To demonstrate the strength of the ISMA algorithm, we compared it to the naive recursive subgraph matching algorithm (RSMA) as well as the algorithm of Ullmann [9], the VF algorithm [10], [11] and the VF2 algorithm [12], [13], which are state-of-the-art subgraph matching algorithms. We used two networks with multiple edge types as test networks. The first is an integrated network of physical (P, undirected), genetic (G, undirected) and signaling (S, directed) interactions between kinases and phosphatases in yeast [32], [33], also used in [26] (see left panel of Table 2 for basic network characteristics).

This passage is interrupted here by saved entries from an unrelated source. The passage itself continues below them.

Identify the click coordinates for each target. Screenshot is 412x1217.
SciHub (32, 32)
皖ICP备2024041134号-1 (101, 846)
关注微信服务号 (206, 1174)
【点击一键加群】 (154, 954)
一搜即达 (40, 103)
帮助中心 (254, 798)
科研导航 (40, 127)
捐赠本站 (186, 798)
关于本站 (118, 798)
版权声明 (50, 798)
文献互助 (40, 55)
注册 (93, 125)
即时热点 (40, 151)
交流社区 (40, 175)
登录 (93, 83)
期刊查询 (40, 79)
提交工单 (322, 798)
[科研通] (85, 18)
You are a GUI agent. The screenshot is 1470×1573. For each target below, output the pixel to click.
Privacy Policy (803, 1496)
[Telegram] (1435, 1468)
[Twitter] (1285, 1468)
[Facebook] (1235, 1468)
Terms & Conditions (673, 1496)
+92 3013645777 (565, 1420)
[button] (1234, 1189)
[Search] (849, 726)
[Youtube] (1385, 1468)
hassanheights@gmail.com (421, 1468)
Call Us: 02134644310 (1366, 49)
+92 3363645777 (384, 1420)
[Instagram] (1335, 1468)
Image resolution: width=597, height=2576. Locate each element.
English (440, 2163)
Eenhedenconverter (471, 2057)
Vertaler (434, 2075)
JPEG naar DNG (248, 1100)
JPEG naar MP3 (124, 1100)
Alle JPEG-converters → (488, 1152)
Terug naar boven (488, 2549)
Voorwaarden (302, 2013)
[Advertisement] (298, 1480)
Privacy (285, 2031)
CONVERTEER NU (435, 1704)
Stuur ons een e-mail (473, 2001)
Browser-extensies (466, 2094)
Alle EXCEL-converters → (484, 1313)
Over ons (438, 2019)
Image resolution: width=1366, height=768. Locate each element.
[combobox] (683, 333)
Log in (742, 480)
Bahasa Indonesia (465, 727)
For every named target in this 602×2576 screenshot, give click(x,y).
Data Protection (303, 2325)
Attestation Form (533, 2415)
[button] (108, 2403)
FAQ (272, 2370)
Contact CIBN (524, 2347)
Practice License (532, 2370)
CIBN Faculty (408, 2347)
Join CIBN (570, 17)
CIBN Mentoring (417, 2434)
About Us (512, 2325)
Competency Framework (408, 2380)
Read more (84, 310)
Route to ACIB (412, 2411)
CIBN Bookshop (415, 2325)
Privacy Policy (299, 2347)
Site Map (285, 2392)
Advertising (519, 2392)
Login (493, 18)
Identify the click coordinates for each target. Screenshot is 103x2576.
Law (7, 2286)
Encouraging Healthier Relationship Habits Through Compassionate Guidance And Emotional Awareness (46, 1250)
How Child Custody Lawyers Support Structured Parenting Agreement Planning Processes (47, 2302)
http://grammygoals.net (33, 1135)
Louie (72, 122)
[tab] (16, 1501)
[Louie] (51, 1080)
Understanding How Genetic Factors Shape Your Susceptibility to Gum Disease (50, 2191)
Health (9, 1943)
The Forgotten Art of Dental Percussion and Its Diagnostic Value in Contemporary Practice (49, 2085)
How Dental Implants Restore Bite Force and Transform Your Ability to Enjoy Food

The second consists of protein-protein interactions in yeast (X, undirected, obtained from the BioGRID [34] database), protein-protein interactions in human (Y, undirected, obtained from the BioGRID [34] and STRING [35] databases), and orthology relations between human and yeast proteins (Z, bipartite, from the InParanoid database [36]) (see right panel of Table 2 for basic network characteristics). Experiments were carried out on a 64-bit machine with a processor of the type Intel(R) Core(TM) 2 Duo CPU P8600, 2.40 GHz and 4 GB of RAM. Both the Recursive Subgraph Matching algorithm (RSMA) and the Index-based Subgraph Matching Algorithm (ISMA) were implemented in Java (version 1.6.0_18). The Ullmann, VF and VF2 algorithms are all present in the VFlibrary, a (sub)graph matching library implemented in C. These algorithms are known for finding subgraph isomorphisms in Attributed Relational Graphs (ARGs) fast, which is exactly what we are dealing with here.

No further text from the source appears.